1976 (THE GREAT SPA)

 

T
HEY MET
B
HUPINDER
inside, and Oates found his subordinate couldn’t look him in the eye when he gave them an update. Seeing Bhupinder’s glum look, Oates stopped being cross with him and started being cross with himself. There was nothing Bhupinder could have done to resist John’s orders once he was in the spa. He should never have left him alone. He told them that Ali had been transported out of the main part of St Margaret’s entirely, down to the maintenance complex that Oates had seen clustered along the tunnels at the spa’s edge. The easiest way to reach these rooms was from the outside of the dome, but given the chaos at the gates it would probably be preferable to approach from within. Because of the Great Spa’s unique geography, the journey was quicker by river than by road.

A blue-suited groundsman took Oates and the Superintendent down one of the side streets that wound around the walls of St Margaret’s to a small dock, shady beneath the trees. When Oates had departed that morning the first classes of the day were beginning, but the double-time in the spa had pulled its weird trick, conjuring a long sunny evening from the domed sky. A bleached beer can floated in the water beside the punts, and Oates could see the glint of fish in the water. Among the wooden boats was a small launch. Oates and the Superintendent climbed into the bow, and he was gratified to see that even John’s dignity couldn’t survive the rocking of a skiff on the water. When the porter hopped in by the engine, the shift in gravity almost threw the Superintendent into the river. He sat down heavily, and looked around to see who had noticed.

As they pulled away from the shore, the chug of the engine sounded outrageous in the still twilight. They moved off upriver under the stares of the students lolling in their punts, or sunbathing along the banks. They headed in the opposite direction to the one Oates and Miranda had taken along the towpath that morning.

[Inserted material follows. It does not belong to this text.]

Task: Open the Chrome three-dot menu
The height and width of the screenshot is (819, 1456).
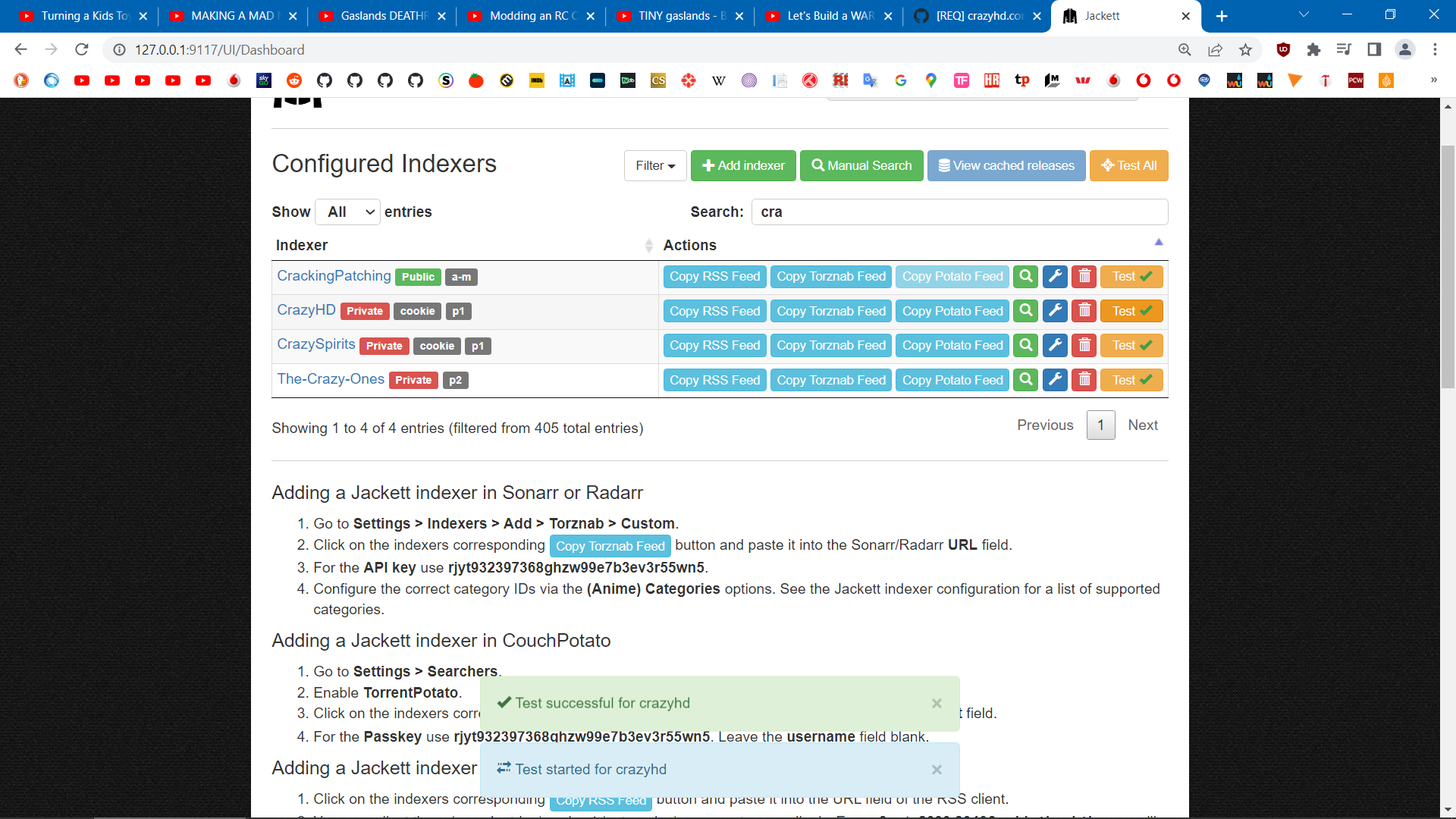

On his first arrival in the spa, Oates had wondered how anyone could enter into the self-deception demanded by the project without feeling ridiculous. He felt that for himself it would have tripped embarrassment in him like a circuit-breaker, shorting the suspension of disbelief. As they moved down the river in the light of the setting sun however, he found that the challenge was not to suspend his disbelief, but rather to keep reminding himself that what he felt and saw was not real. On an intellectual level, he still thought the entire idea of so many powerful people taking a month to play make-believe would have been merely ridiculous, had the expenditure of money and effort required not rendered it obscene.